Un viaggio tra scorci mozzafiato e atmosfere marinare conduce fino al Molo 26 di Porto Santo Stefano, ristorante affacciato direttamente sul mare che rappresenta una sintesi perfetta tra territorio, accoglienza e ricerca gastronomica. Guidato dalla famiglia Ballerano, il locale si distingue per una conduzione autenticamente familiare e per una cucina di mare capace di fondere tradizione e innovazione
****
DI PAOLO MASTRACCA
Il viaggio verso il “tesoro”
Cercare un ristorante d’eccellenza è un po’ come intraprendere una caccia al tesoro: serve intuito, curiosità e la voglia di lasciarsi guidare da un percorso che non può essere mai banale.

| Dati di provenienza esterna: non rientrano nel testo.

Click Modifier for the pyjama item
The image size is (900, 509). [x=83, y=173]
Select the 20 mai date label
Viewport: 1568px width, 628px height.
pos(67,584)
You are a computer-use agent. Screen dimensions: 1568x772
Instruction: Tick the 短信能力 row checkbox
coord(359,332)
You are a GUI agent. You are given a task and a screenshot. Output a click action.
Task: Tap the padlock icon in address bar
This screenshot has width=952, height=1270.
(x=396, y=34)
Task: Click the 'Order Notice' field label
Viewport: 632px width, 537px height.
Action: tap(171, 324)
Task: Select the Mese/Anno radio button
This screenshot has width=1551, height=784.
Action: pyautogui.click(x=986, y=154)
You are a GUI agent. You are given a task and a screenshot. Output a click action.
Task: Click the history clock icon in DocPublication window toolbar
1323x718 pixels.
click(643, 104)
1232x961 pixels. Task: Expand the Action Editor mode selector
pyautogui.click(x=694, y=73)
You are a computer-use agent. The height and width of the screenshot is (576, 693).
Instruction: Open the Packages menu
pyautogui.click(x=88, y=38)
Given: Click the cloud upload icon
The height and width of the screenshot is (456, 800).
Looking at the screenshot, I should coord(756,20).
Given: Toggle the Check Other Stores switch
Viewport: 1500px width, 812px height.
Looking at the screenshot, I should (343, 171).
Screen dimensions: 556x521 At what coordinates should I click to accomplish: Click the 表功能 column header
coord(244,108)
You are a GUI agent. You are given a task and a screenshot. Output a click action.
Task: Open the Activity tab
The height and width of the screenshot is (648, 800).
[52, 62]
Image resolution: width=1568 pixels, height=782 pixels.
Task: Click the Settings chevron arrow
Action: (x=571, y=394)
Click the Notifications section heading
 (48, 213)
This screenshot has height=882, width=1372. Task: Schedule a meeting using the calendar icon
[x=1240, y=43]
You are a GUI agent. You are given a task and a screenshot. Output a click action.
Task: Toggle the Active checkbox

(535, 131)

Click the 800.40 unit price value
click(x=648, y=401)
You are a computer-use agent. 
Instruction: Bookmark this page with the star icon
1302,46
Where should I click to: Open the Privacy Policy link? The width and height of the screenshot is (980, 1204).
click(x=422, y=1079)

E se il tesoro si trovasse su un’isola “che non c’è”? La suggestione richiama inevitabilmente le note di Edoardo Bennato, ma in questo caso l’isola esiste davvero ed è il promontorio dell’Argentario, una terra che conserva il fascino di un’isola pur essendo collegata alla costa da un sottile lembo di terra.
Il viaggio verso Porto Santo Stefano è già di per sé un’esperienza. La strada che conduce al paese corre tra cielo e mare, regalando scorci che cambiano luce e colore a ogni curva. L’ingresso nel rione Valle, proprio all’inizio del centro abitato, offre una prima, intensa percezione della bellezza del luogo: una discesa panoramica che introduce a un contesto capace di sorprendere fin dal primo sguardo.
Proseguendo lungo il porto, tra le pescherie che ogni giorno espongono il pescato fresco, si entra nel rione Croce, accompagnati dallo scenografico lungomare disegnato da Giorgetto Giugiaro.
Il mare è un elemento vivo, in continuo mutamento: l’azzurro si fonde con riflessi argentei mentre, poco più in alto, la Fortezza Spagnola domina il paesaggio con la sua imponenza. Il cuore del paese è il piazzale dei Rioni, un tempo definito “piazza delle meraviglie”, affacciato su un’insenatura che lambisce il celebre stadio del Turchese, teatro del tradizionale Palio Marinaro dell’Argentario.
Da qui, seguendo il porto turistico della Pilarella, tra yacht e atmosfere che evocano viaggi lontani, si giunge alla destinazione finale.



Alla guida della cucina c’è Graziano Ballerano, chef con un bagaglio di esperienze costruito nel tempo in contesti di alto livello. Dalle Terme di Saturnia alle esperienze internazionali in Svizzera e Thailandia, fino all’incontro con Angelo Troiani, chef stellato del Convivio Troiani di Roma.
La proposta gastronomica del Molo 26 parte da un principio chiaro: “valorizzare il territorio – spiega Graziano Ballerano – attraverso una cucina di mare legata alle tradizioni sviluppata in chiave moderna grazie all’utilizzo della tecnica che spazia dai metodi di cottura, alle lavorazioni innovative fino alle rivisitazioni di piatti che provengono dalla memoria del nostro territorio”.